Sabah yüzüme vuran güneş ile gözlerimi açtım. Yanıma baktığımda yatak boştu.
Sirius ayakta durmuş kitap rafımın üstündeki asayı inceliyor ve garip garip hareketler yapıyordu.
Yatakta doğruldum.
" Elindekinin gerçek bir asa olmaması çok üzücü. " dedim kendisine bakarak.
" Ben çok özür dilerim. Sadece orada duruyordu ve bir an gerçek olduğuna kendim kaptırmışım . Bir kaç büyü yaptım işe yaramadı. " dedi üzgünce.
" Geri dönmenin bir yolunu arıyorsun ve haklısın aslında ama bir yol bulsan bile diğer hayatında ölmüş olacaksın. Bunu sana anlattım ,okudum hatta gösterdim bile. " dedim.
" Doğru. Haklısın sanırım. Bu arada Hufflepuff bayrağı çok hoşuma gitti." dedi kapımın arkasındaki bayrağı göstererek.
" Merak ediyordum da gerçekten bir büyücü olmayı ister miydin? " diye sordu bana.
" Elbette. Harika olurdu. " dedim.
" Ailenle yaşamıyorsun anladığım kadarıyla. " dedi çekingence.
" Aslında babamla ayrı yaşıyoruz. Annem de ..." duraksadım bir an.
" Annemi geçen sene kanserden kaybettim. Bilmeyebilirsin belki . Bir muggle hastalığı. " dedim .

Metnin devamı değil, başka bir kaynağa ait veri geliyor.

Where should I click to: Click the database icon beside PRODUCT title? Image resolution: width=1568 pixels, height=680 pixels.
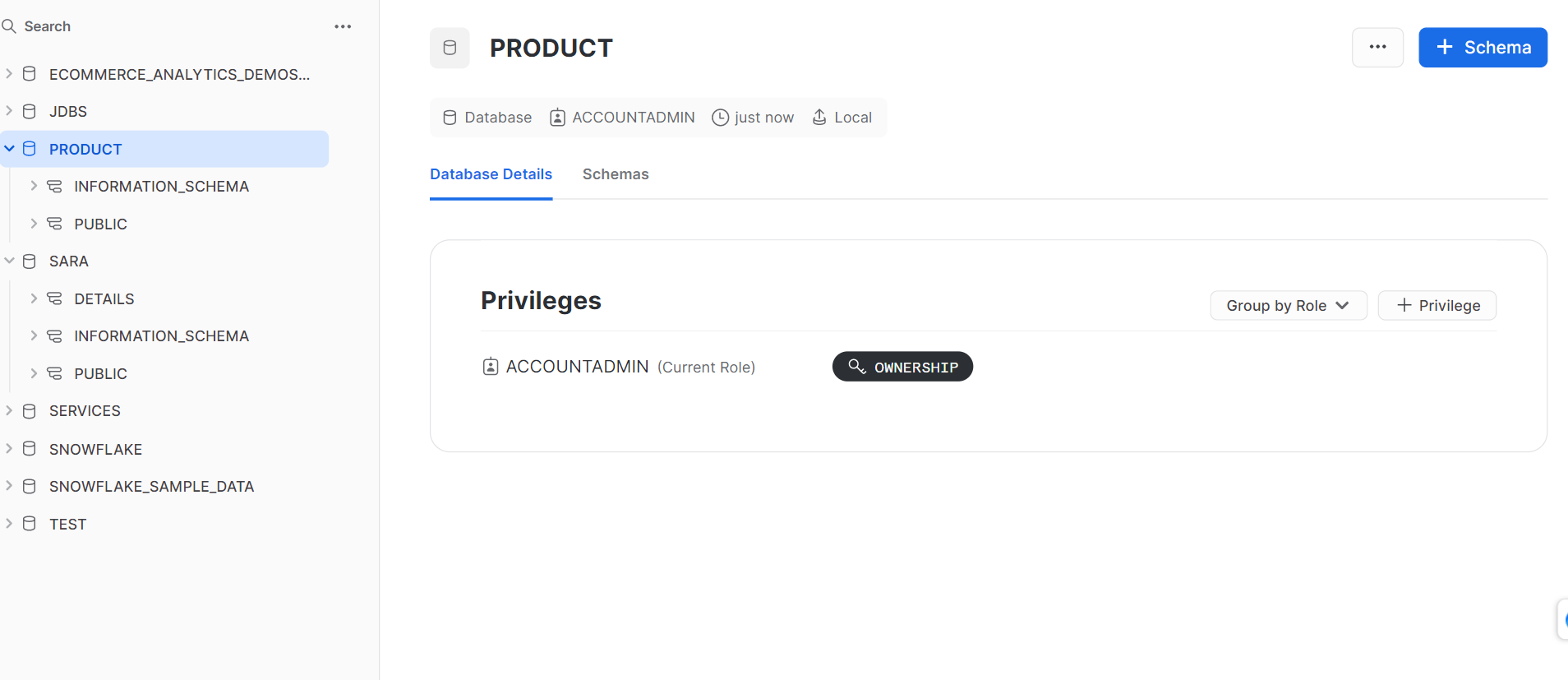[x=450, y=48]
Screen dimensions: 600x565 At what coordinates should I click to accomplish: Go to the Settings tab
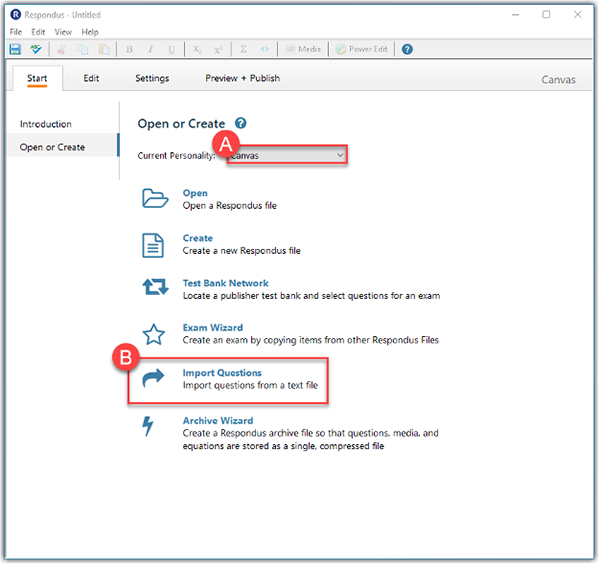pyautogui.click(x=152, y=78)
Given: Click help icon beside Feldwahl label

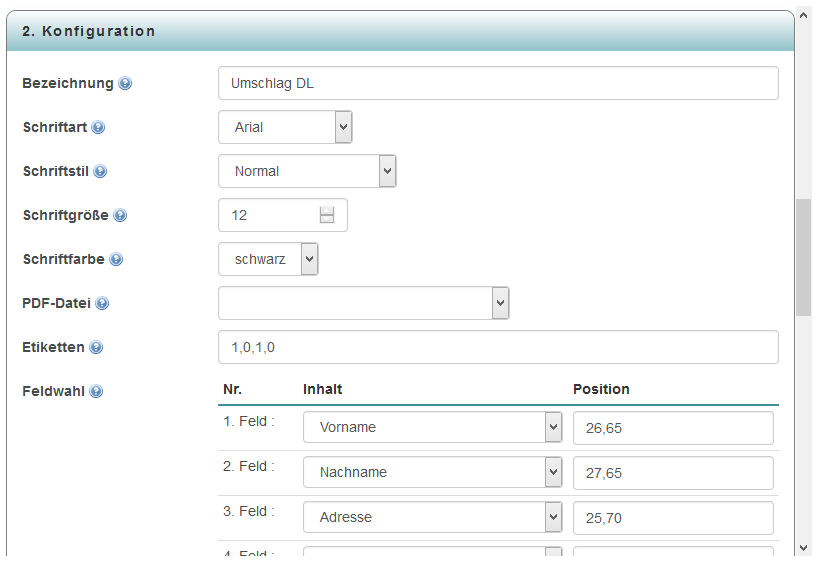Looking at the screenshot, I should [x=96, y=391].
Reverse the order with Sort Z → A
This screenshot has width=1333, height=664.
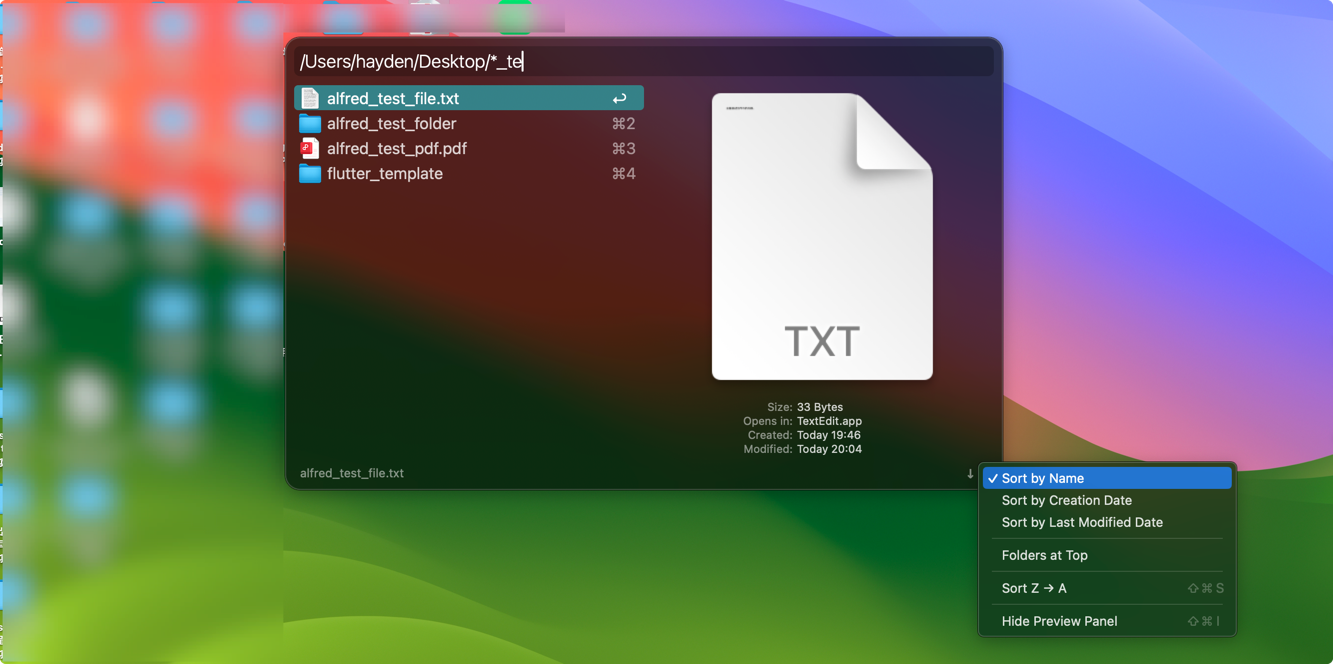[1034, 588]
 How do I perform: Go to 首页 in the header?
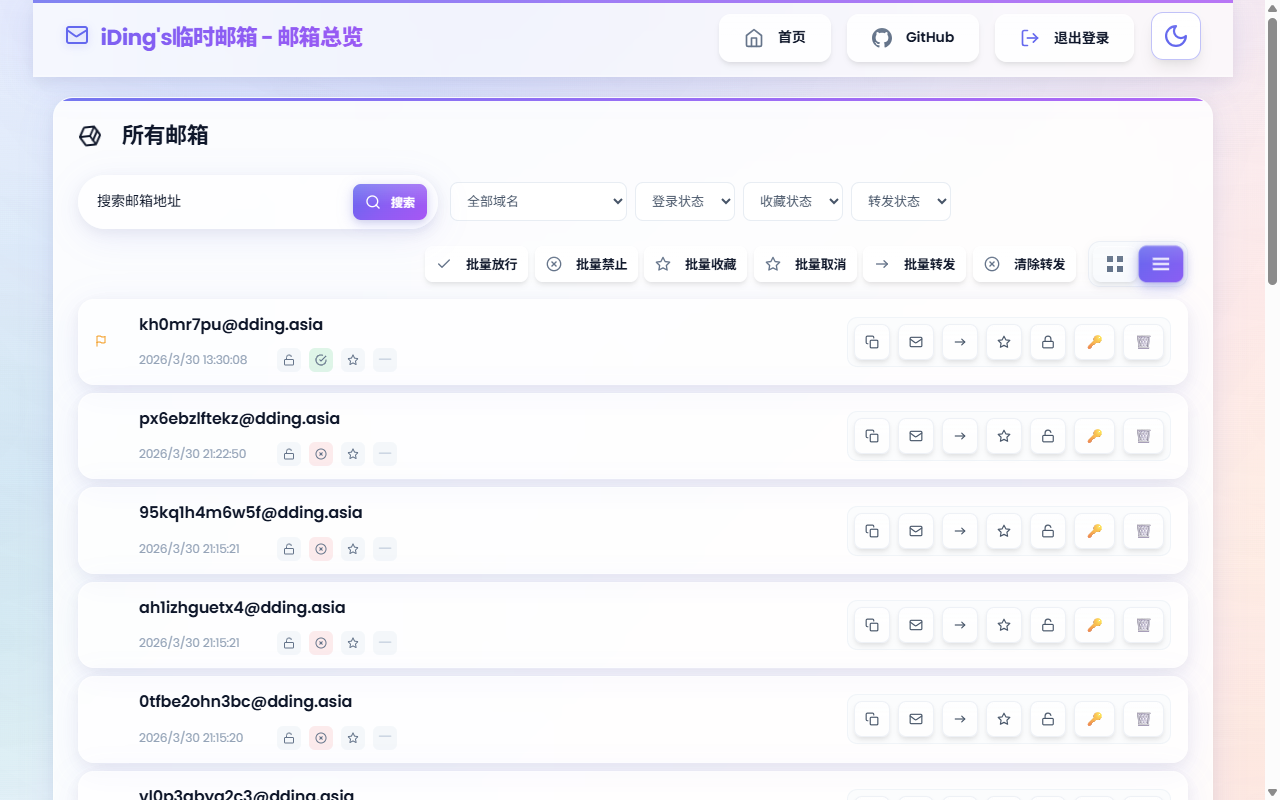pyautogui.click(x=775, y=37)
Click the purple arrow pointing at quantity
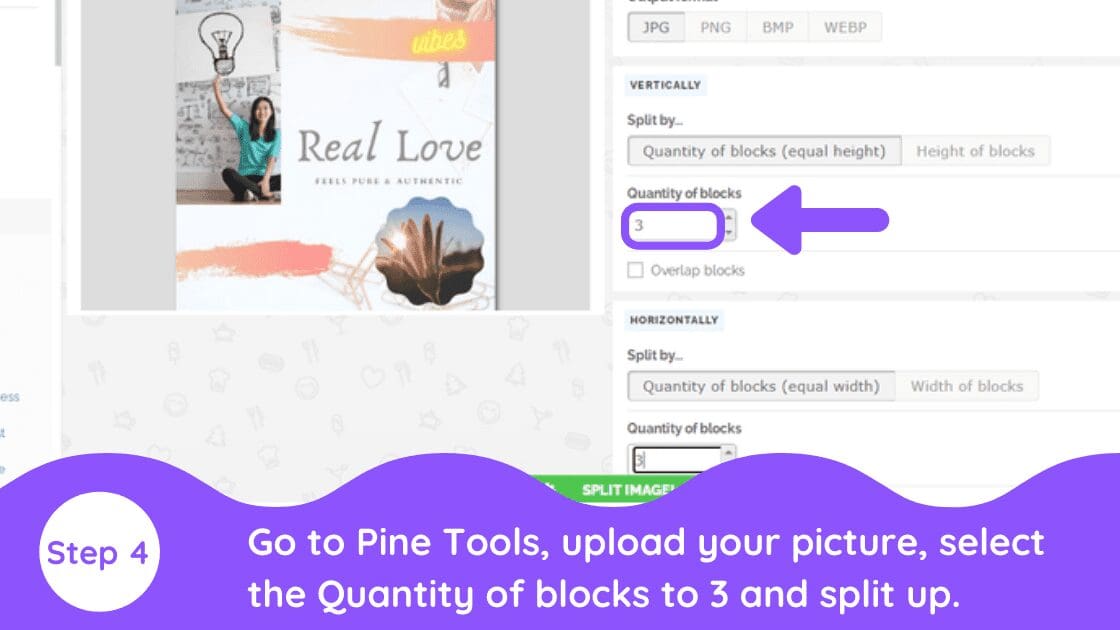Viewport: 1120px width, 630px height. (820, 220)
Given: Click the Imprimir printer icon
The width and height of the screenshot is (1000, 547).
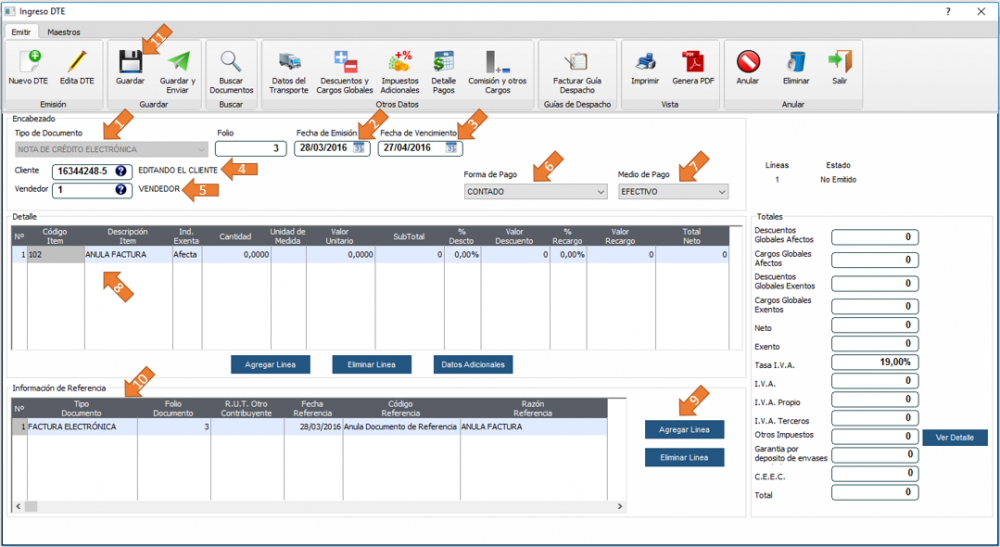Looking at the screenshot, I should click(x=645, y=62).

" Oh canım, üzgünüm.. Sormamalıydım. " dedi.
" Sorun değil . " dedim.
" Pekala bugün ne yapmak istersin? Dışarı çıkalım mı? " dedim.
" Bu imkansız. Yani sen çıkmamam gerektiğini söylemiştin. " dedi.
Bir süre düşündüm . Aklıma bir fikir geldi.
" Evet öyle demiştim ama sonsuza dek evde kalamazsın. " dedim.
" Bir yerlerde kapalı kalmak alışık olmadığım bir durum değil sonuçta. " dedi.